What DCA actually is — and isn't
Dollar cost averaging = fixed dollar amount, fixed schedule, fixed asset (or set of assets). The discipline is in the schedule, not the amount.
It's NOT timing the market, NOT averaging down on a bad pick, NOT a strategy for picking winners. It's a risk-management tool that trades expected return for emotional safety.
Most 401(k) contributors are doing DCA without realizing it — their bi-weekly payroll deduction goes into the market on a fixed schedule.
The lump-sum vs DCA debate
Vanguard's research (2012, updated multiple times): lump-sum beats DCA about 2/3 of the time across US, UK, AU equity markets, by an average of ~2% over 12 months.
Why: markets trend up more often than down. Holding cash to DCA = missing some of that uptrend.

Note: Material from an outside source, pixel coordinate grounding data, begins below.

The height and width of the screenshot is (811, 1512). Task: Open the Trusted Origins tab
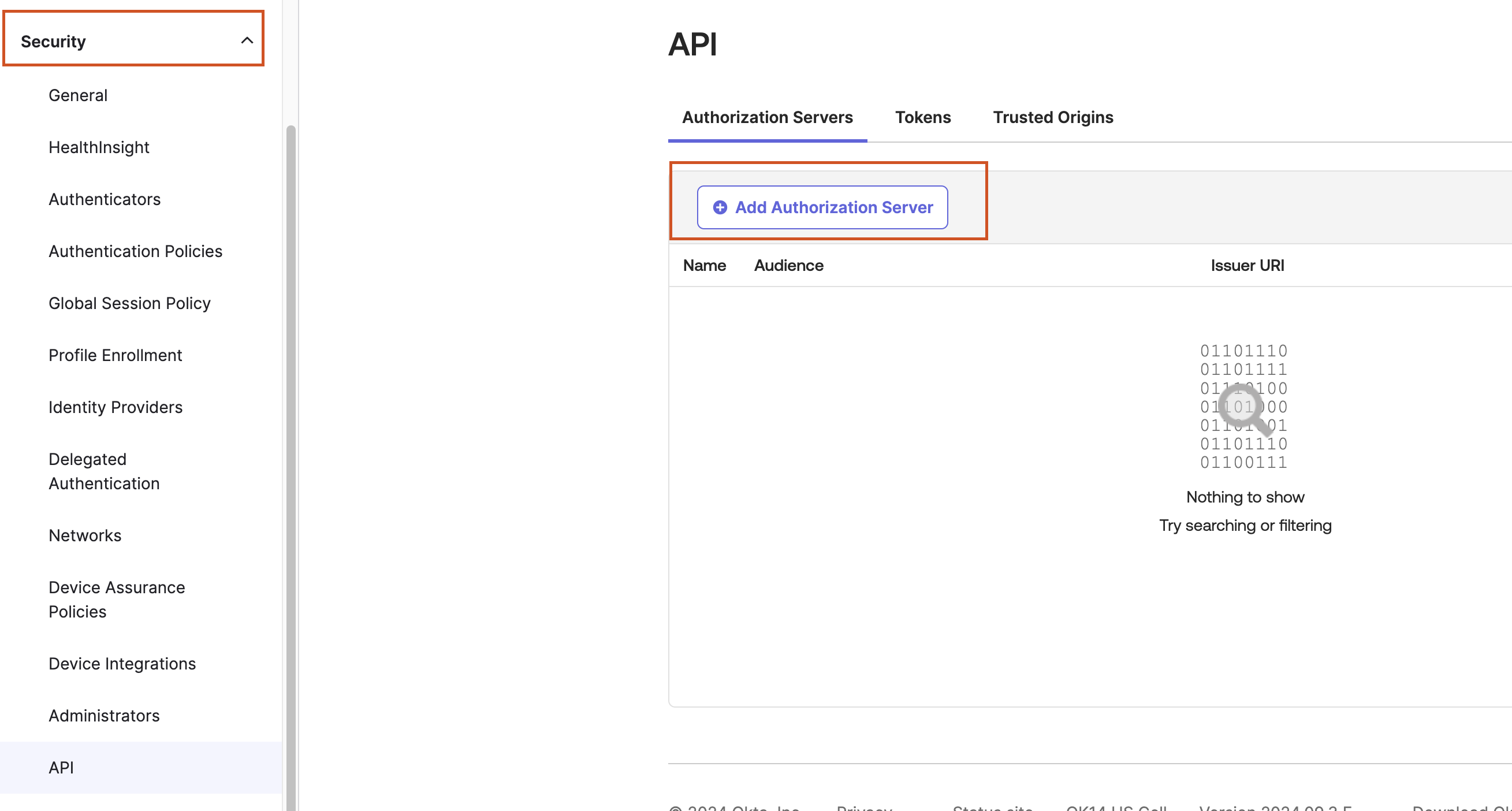click(x=1052, y=117)
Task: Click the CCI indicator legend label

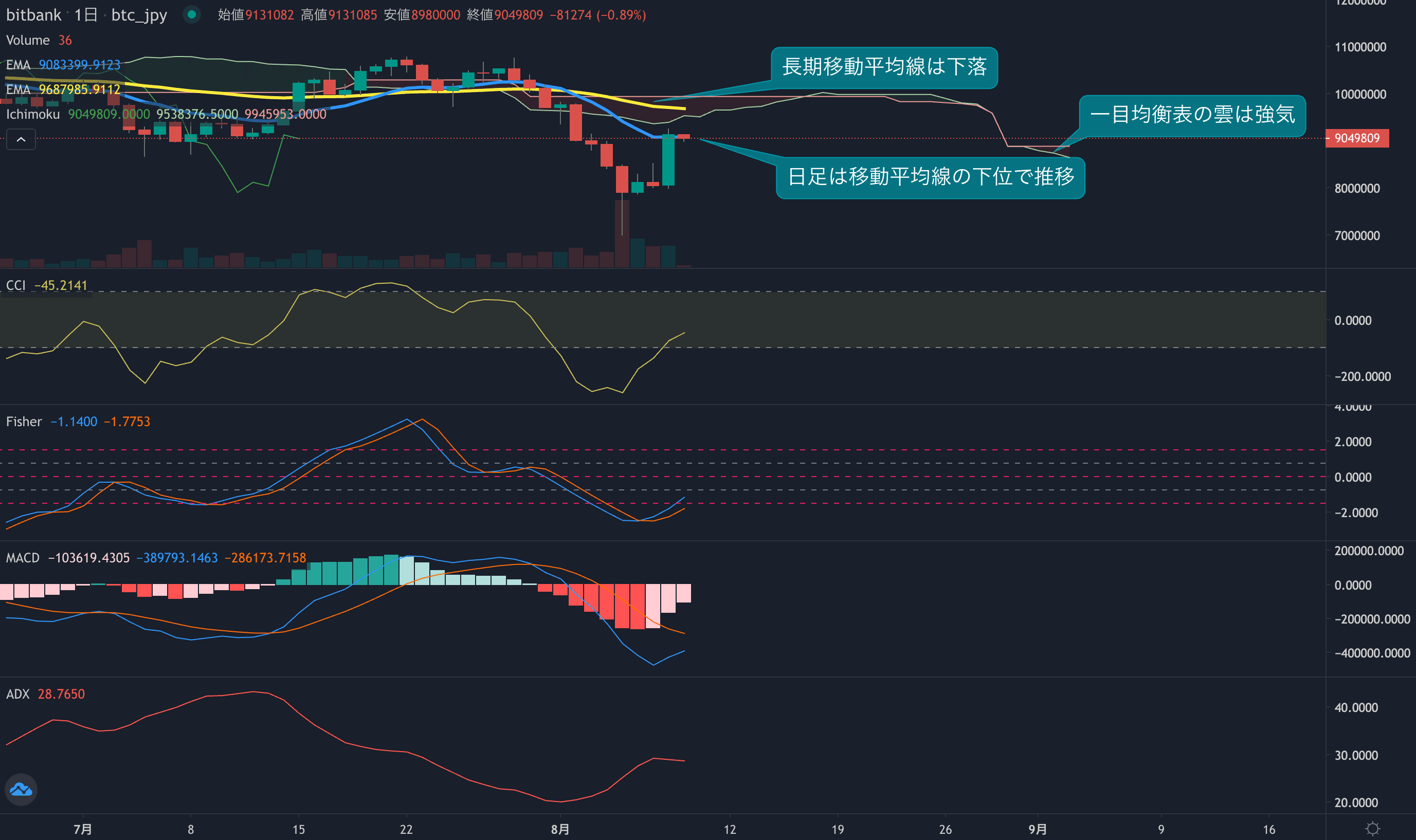Action: click(16, 285)
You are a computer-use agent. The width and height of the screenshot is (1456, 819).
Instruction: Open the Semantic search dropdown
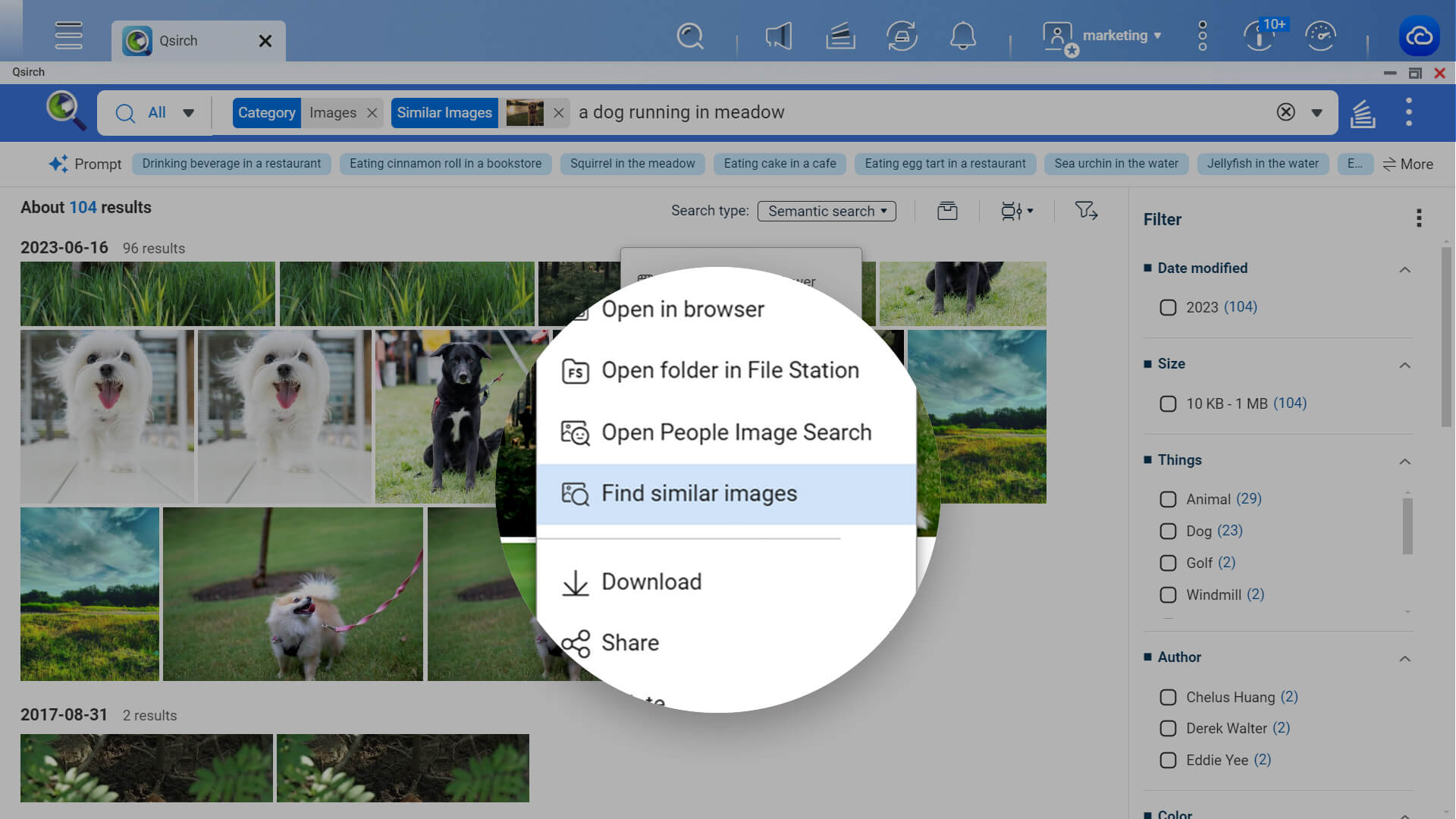[826, 211]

But the 1/3 of the time DCA wins matters: it wins by avoiding the worst single-day entries. Investors with low risk tolerance often prefer the worse expected return for the smaller worst-case.

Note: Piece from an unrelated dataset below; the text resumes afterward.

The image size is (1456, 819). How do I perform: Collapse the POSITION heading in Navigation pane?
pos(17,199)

The honest answer: if you have a lump sum, lump-sum it. If you have income, DCA it. They're not competing strategies — they're for different situations.
Why annual step-ups matter
Inflation runs ~3%/year. Without step-ups, your DCA loses 26% of its real value over 10 years.
A 3% annual step-up keeps your DCA constant in real dollars. A 5% step-up grows it.
Tie step-ups to your raise — if you got a 4% raise, increase your DCA by 4%. You'll never miss the money because you never had it.
How frequency affects results
Weekly DCA: smoothest, requires most discipline, captures highest-frequency price variation.
Bi-weekly: matches most paychecks; ~95% of the smoothing benefit of weekly.
Monthly: simplest; ~85% of the smoothing benefit of weekly. The pragmatic choice for most people.
Quarterly: too infrequent; you're essentially making four lump-sum bets per year. Avoid.
Common DCA mistakes
- Stopping during downturns — defeats the entire purpose.
- No annual step-up — inflation slowly drains your contributions.
- DCA into individual stocks instead of broad index funds.
- Picking weekly when monthly captures 95% of the benefit with less complexity.
- Holding cash to "wait for a better entry" — that's not DCA, that's timing.